With the mobile coverage map, each of the 200 areas of the UK has been ranked according to a score given for coverage and colour coded with green ranking highest and red lowest.
Ofcom’s data shows considerably better household coverage compared with geographic coverage.
This is because mobile providers tend to prioritise investment in network infrastructure where the maximum number of consumers and businesses can be served.
The maps show that 97% of premises and 66% of the UK landmass can receive a 2G signal outdoors from all four 2G networks.
2G coverage is suitable for making calls and sending text messages.
This means that approximately 900,000 UK premises do not have a choice of all four 2G mobile networks.
For 3G – which enables you to watch videos and TV and access the internet through your mobile phone – 73% of premises and 13% of the UK’s landmass can receive a signal outdoors from all five 3G networks, with lower coverage in less densely populated areas.
This means that approximately 7.7million UK premises do not have a choice of all five 3G mobile networks.
The areas of lowest 3G geographic coverage are in the highlands of Scotland and mid-Wales which are both sparsely populated with hilly terrain.
Ofcom is currently working closely with the Government to consider how the £150m that it has allocated to help address mobile not-spots, can deliver the greatest benefits for UK consumers. Working to address mobile not-spots is one of Ofcom’s priorities as set out in its 2011/12 annual plan.

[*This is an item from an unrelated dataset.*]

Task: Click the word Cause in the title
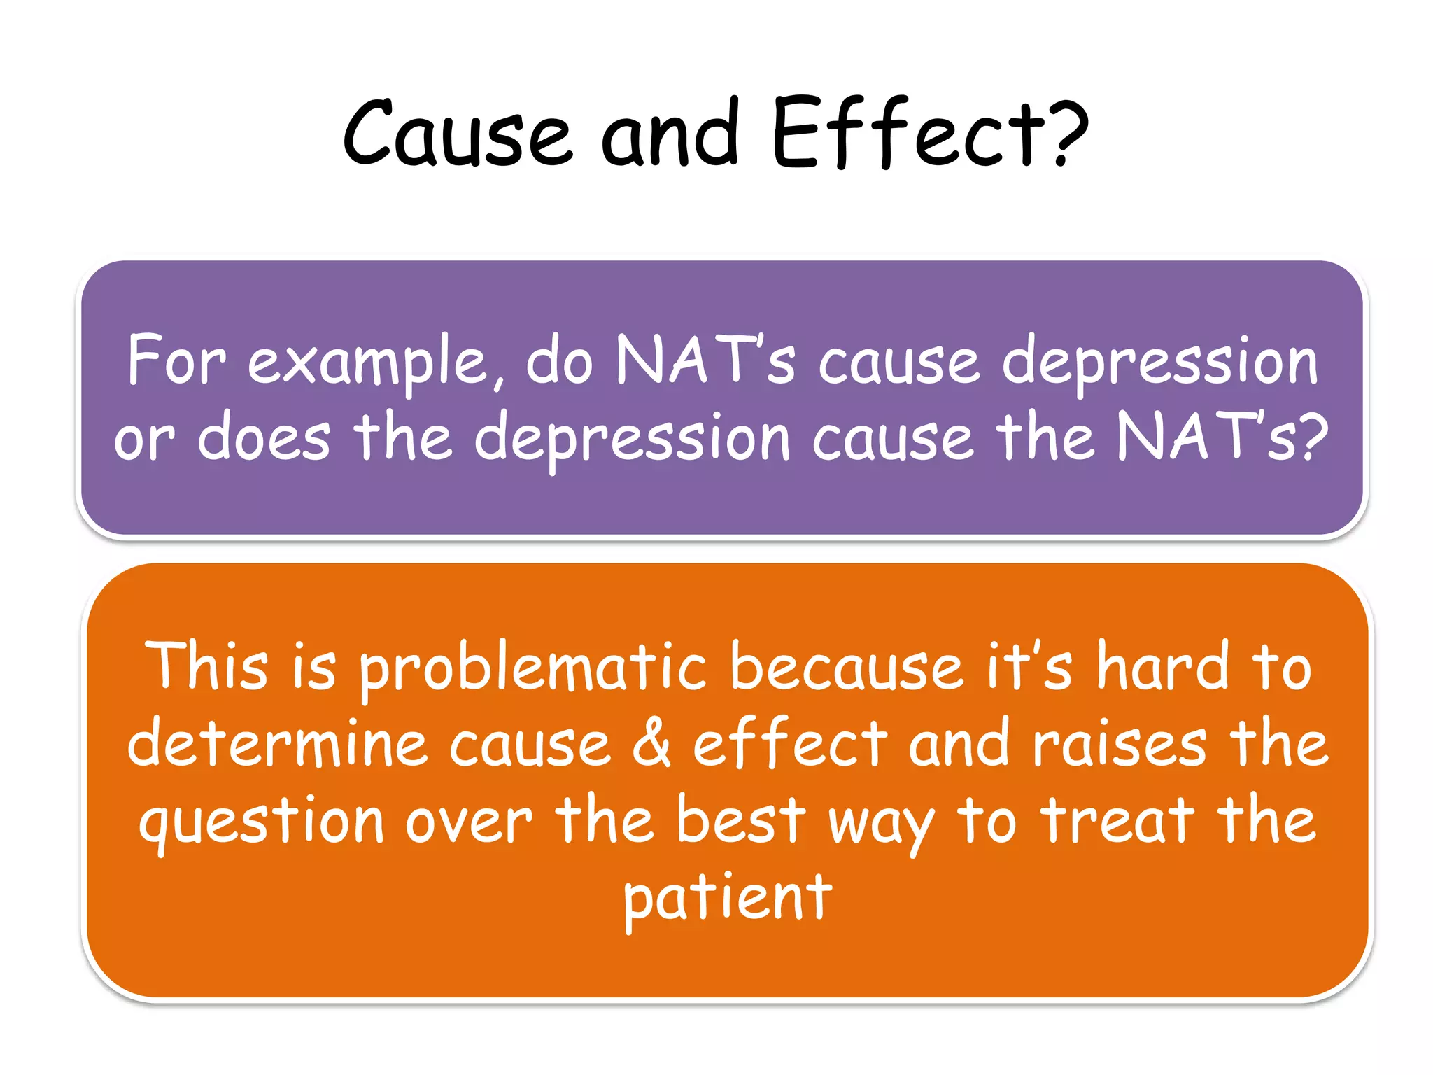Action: tap(458, 133)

The maps are part of Ofcom’s first report on the UK’s communications infrastructure which it is now required to submit to the Secretary of State for Culture, Media and Sport every three years.

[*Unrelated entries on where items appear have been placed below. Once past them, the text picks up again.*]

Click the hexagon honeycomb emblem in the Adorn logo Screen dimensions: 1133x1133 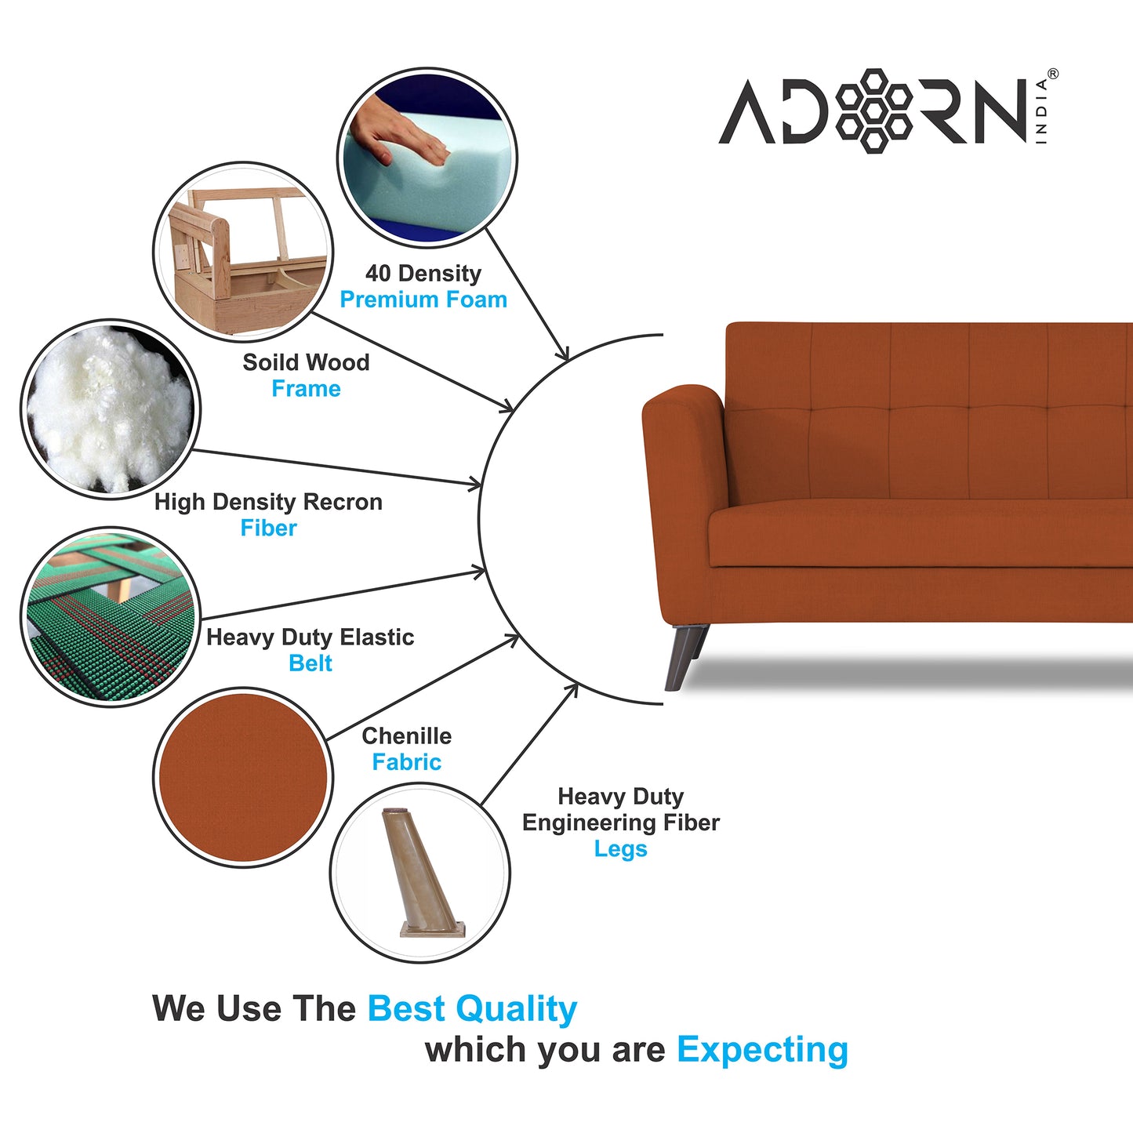coord(873,111)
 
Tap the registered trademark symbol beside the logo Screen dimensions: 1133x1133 coord(1052,74)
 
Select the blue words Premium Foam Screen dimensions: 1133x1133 coord(423,300)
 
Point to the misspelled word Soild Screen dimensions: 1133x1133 coord(267,362)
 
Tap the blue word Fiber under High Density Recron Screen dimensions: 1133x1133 coord(268,528)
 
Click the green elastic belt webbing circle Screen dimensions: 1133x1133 coord(110,617)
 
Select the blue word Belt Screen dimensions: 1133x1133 coord(310,663)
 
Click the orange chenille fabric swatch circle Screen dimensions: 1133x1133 coord(243,777)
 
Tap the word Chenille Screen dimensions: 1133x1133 coord(406,736)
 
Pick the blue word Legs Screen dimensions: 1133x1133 coord(620,849)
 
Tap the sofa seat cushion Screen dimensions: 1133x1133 coord(917,533)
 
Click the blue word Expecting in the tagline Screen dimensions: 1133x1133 coord(762,1050)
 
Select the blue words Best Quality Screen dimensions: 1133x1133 coord(472,1009)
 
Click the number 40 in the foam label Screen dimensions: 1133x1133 coord(377,274)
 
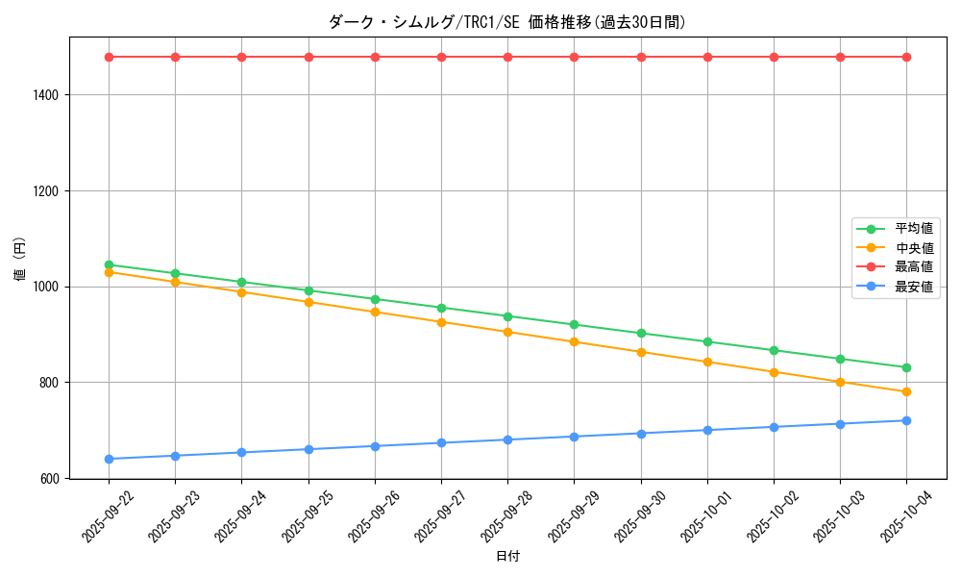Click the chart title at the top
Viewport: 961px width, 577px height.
coord(507,22)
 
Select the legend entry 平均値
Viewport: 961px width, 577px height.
coord(913,229)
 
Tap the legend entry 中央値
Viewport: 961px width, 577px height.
coord(913,248)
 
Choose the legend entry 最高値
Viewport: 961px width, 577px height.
coord(913,267)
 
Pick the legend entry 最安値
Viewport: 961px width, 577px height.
coord(913,287)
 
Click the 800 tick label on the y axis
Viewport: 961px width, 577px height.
coord(50,383)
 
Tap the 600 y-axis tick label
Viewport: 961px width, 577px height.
coord(50,478)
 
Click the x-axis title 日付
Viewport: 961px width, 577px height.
coord(507,557)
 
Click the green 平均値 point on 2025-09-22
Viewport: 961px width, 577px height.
coord(109,264)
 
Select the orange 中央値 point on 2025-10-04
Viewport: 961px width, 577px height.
coord(906,391)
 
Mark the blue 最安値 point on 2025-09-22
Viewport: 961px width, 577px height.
coord(109,459)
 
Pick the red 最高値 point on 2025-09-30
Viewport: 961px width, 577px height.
coord(641,57)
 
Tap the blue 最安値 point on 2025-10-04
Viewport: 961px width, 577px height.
coord(906,420)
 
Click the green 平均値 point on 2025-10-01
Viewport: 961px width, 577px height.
coord(707,341)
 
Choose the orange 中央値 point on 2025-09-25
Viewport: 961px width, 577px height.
coord(308,302)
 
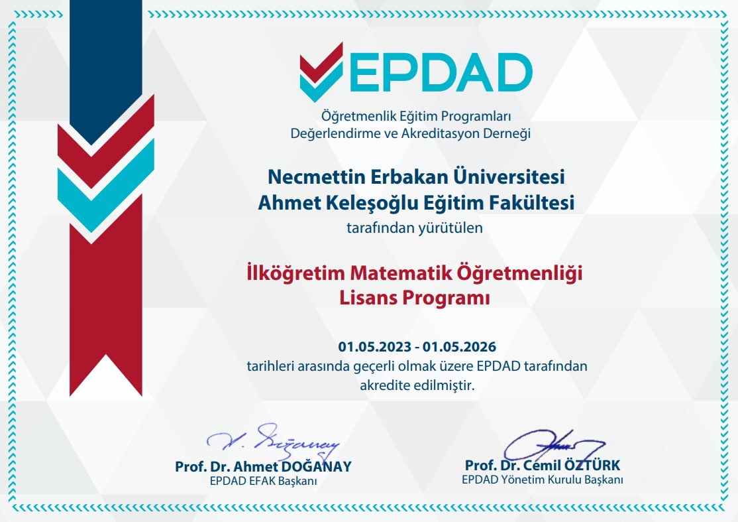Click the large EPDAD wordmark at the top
pos(441,72)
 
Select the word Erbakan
pos(409,177)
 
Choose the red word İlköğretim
pos(295,273)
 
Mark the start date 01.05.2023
pos(375,347)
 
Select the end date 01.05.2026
pos(459,347)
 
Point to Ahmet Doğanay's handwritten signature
pos(273,441)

The report gives a snapshot of the UK’s communications infrastructure and provides a base against which Ofcom can measure for subsequent reports.

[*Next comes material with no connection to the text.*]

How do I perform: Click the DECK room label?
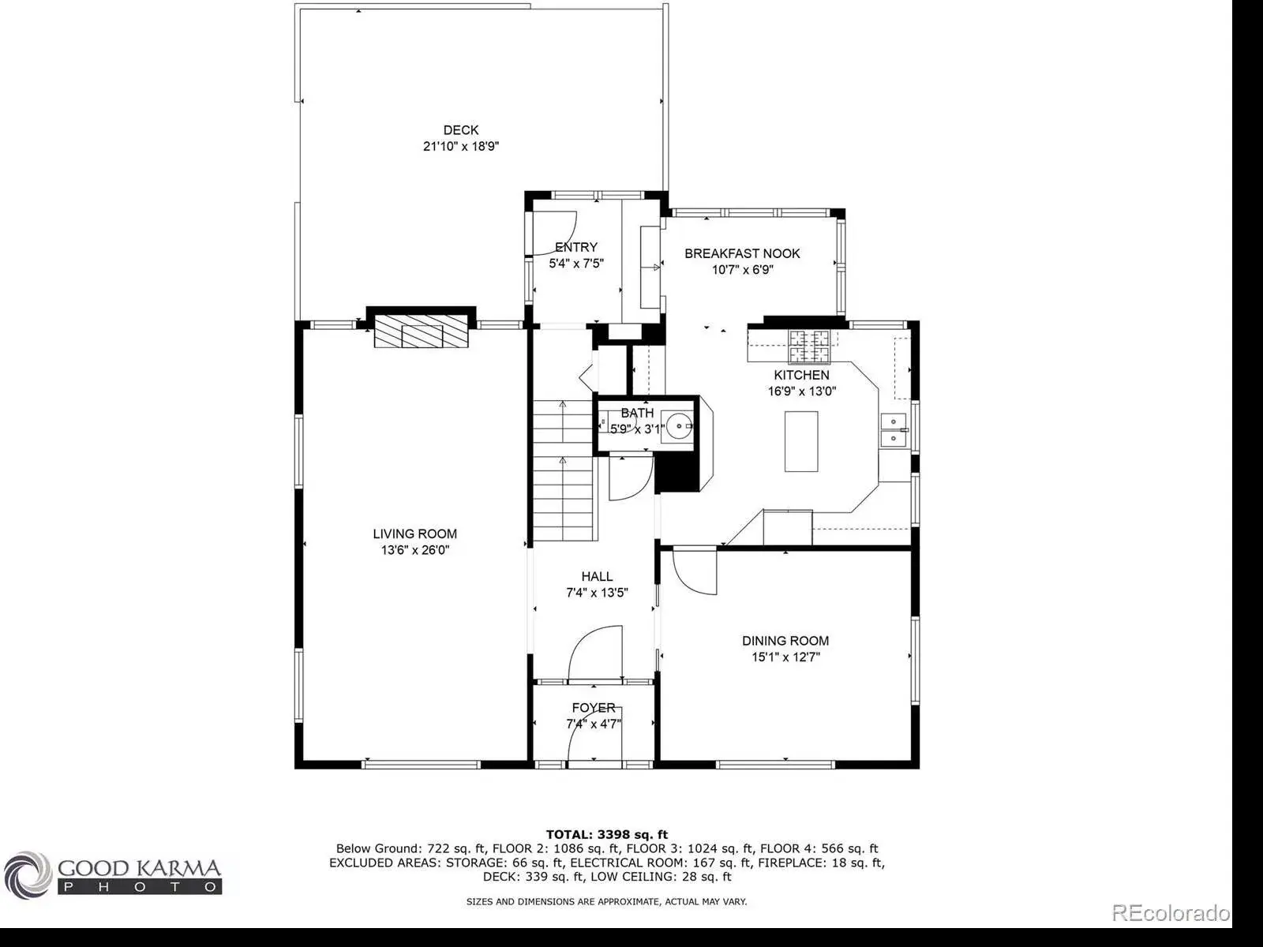pyautogui.click(x=460, y=130)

Ofcom’s Chief Technology Officer, Steve Unger, said: ‘This is our first report to the Government on the UK’s communications infrastructure. We hope it will be a useful reference point for interested parties, particularly in the light of the recent Government funding package of £150million to help address mobile not-spots.
‘Ofcom welcomes feedback from all stakeholders, particularly around whether there are others areas it should consider for future reports in order to build up the most complete picture of the UK’s communications infrastructure. Over the next 12 months, we expect there to be continued rapid growth in availability of super-fast broadband services and data use, and we aim to publish an update on this next summer.’
Each of the mobile networks have coverage checkers which can give you an indication of 2G and 3G coverage according to your postcode.
You simply enter the postcodes of your home, office and anywhere else where you know you’ll depend on good coverage. The site should then give you a guide as to what you can expect.